Thursday, January 05, 2006

Double True
Sudoku fans take notice, researches are excited about a newly discovered LAPN (Large Ass Prime Number): "We're super excited," said Boone, a chemistry professor. "We've been looking for such a number for a long time." As is typical, it was under the sofa the whole time...We can assume this Einstein didn't help look for the number...Latest Red Sox trade rumors has the team replacing the entire outfield with these guys, who I think are currently with Seattle...Speaking of Seattle, Microsoft has the software equivalent of duct tape out again...And now this important message from Rock Legend Pete Townshend: "WHAT? EH? I DIDN'T HEAR WHAT YOU SAID"...I don't know who this is, but I know my kids watch his show and will be glad to know Drake will be OK...The Rolling Stones are looking for dancers for the Super Bowl Halftime show, and they must be 45 or younger. Maybe Mick has someone special in mind...Speaking of football, the college football bowl games are finally over. And the team whose mascot is, basically, a cow, won. Congratulations to the Battling Bovines of Texas! And congrats to Brent who won in our annual family pool.

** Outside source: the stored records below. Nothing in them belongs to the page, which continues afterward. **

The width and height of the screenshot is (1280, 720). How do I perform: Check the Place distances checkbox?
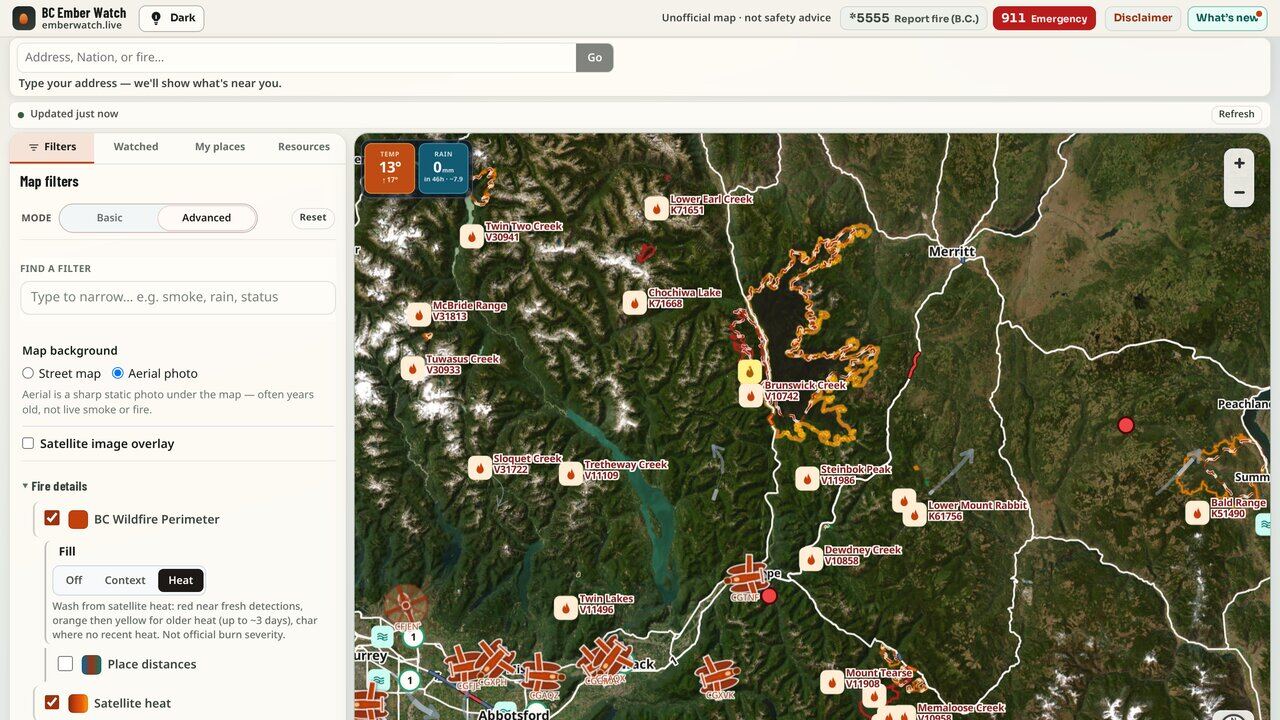(65, 664)
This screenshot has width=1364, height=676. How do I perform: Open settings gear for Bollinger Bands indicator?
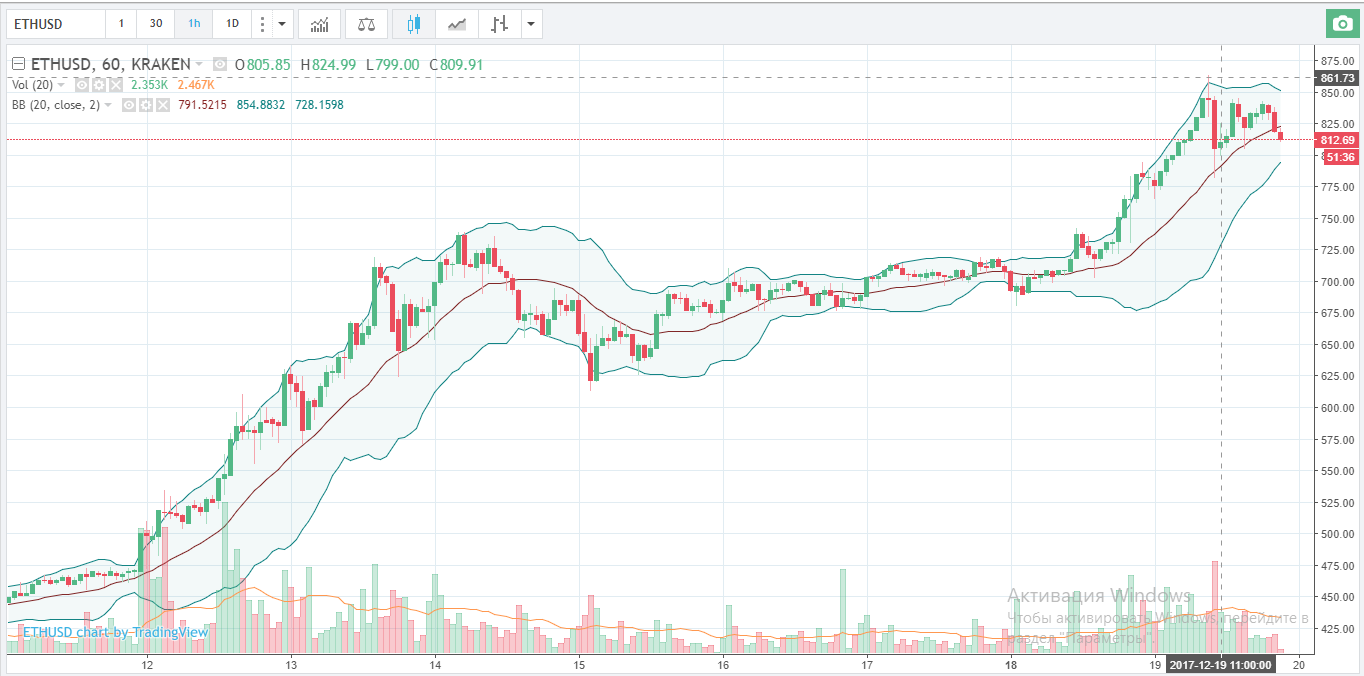pyautogui.click(x=146, y=104)
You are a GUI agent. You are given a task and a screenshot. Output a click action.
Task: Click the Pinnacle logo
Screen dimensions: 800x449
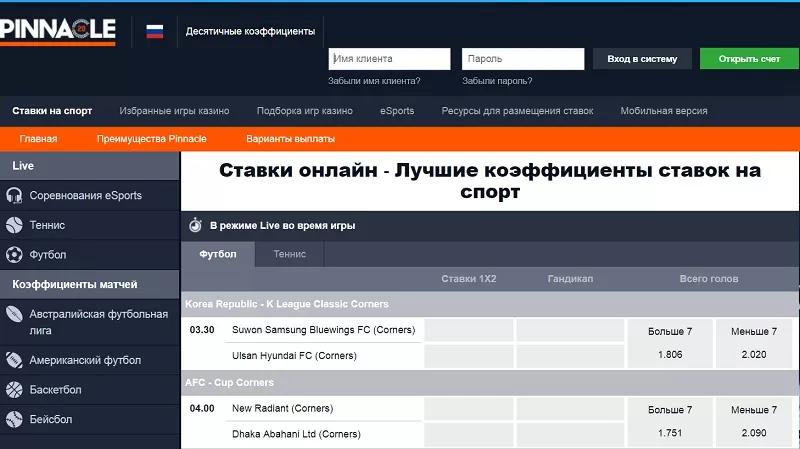click(58, 31)
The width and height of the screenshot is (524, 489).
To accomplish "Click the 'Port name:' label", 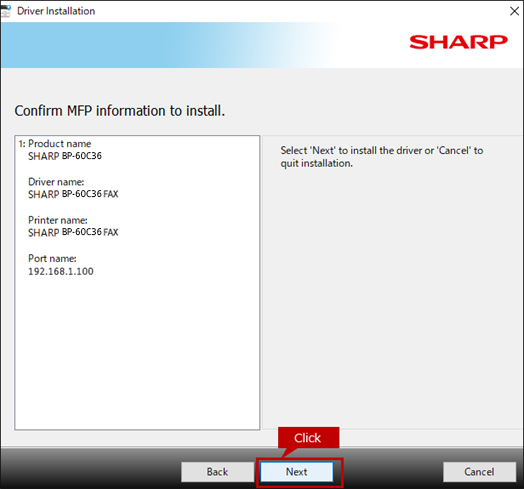I will pos(52,258).
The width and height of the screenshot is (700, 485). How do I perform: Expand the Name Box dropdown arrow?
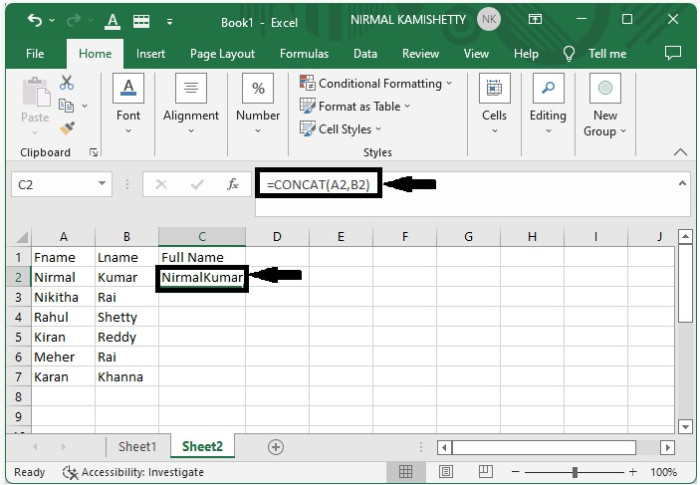[x=103, y=185]
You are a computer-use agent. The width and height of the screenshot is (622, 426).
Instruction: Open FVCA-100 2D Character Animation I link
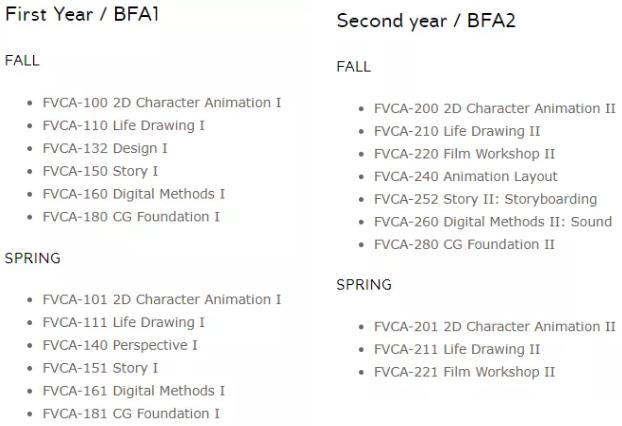tap(162, 103)
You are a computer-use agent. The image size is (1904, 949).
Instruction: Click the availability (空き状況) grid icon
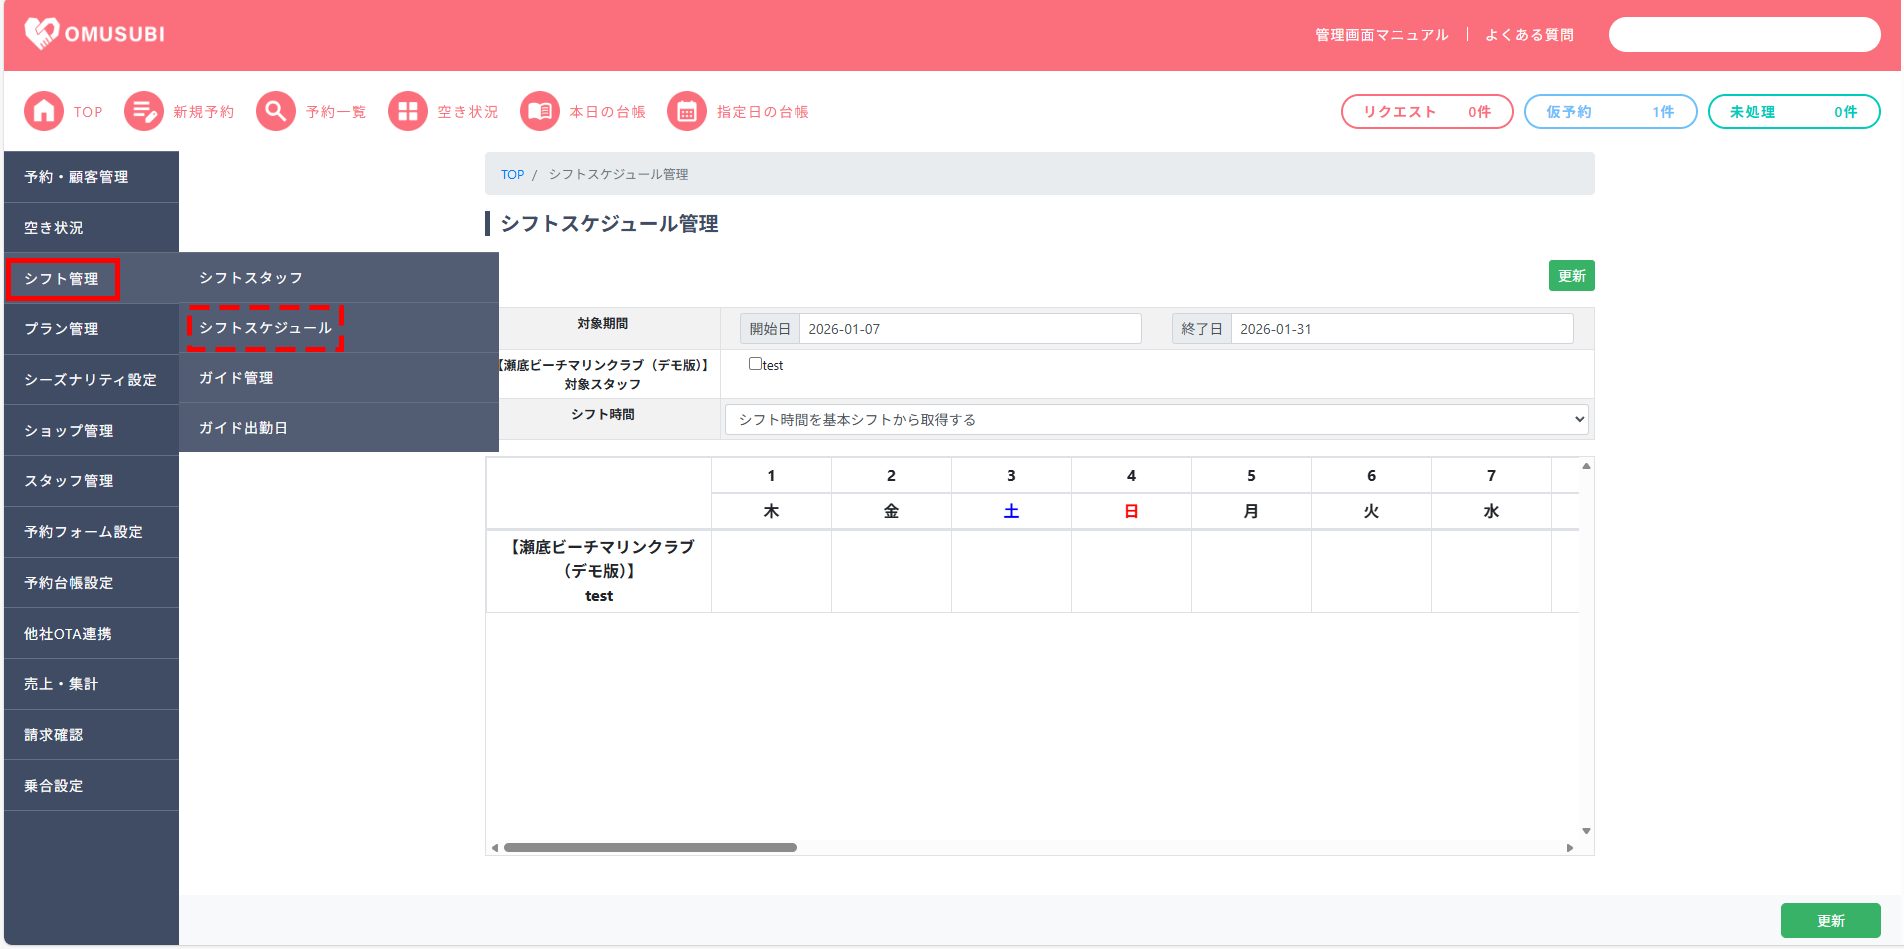coord(408,111)
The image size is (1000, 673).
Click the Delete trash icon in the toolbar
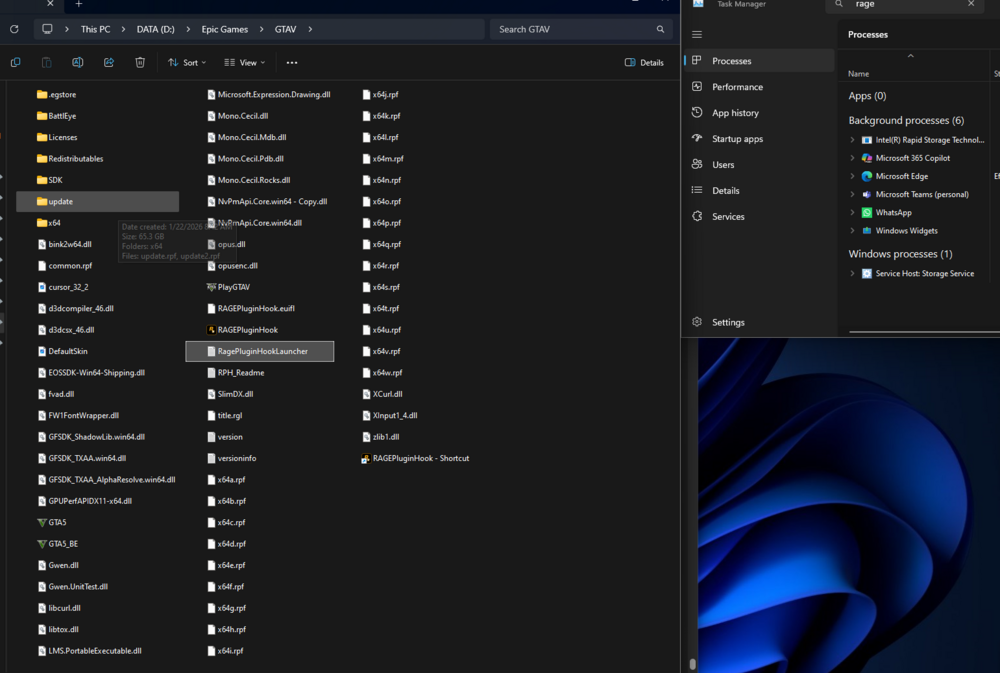click(140, 62)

Wednesday, January 04, 2006

Happy New Year
Yesterday we were under a typical WINTER STORM DEATH, DESTRUCTION AND PESTILENCE ALERT in New England, courtesy of our local meteorologists who work everyone up into a frenzy whenever the forecast calls for a chance of snow. The sad thing is, we keep falling for it...Also in the local news, if the Red Sox can't trade for Tejada, we might get Julio Lugo from the Devil Rays for Andy Marte, who we just got when we traded Edgar Renteria to the Braves. My fear is that if the Red Sox, with their "GM by Congress (535 co-general managers at last count)," keep trading away the players they just traded for and they take their "eye off the ball" for even a second, the Sox might accidentally end up with Renteria again before spring training starts...I think Red Sox fans all agree, however, that we don't want a clean shaven Johnny Damon back...Ever wonder what sets the New York Times apart from the rest? It is the newspaper's unique perspective on national institutions..Jerry Seinfeld had a joke about painting his apartment and each time feeling as if the walls were closing in, he was right!...This is good news...And we end this New Year's edition contemplating whether Dick Clark's appearance (seen here ringing in the New Year with a close friend) was either inspirational or a cruel reminder that none of us stay young forever.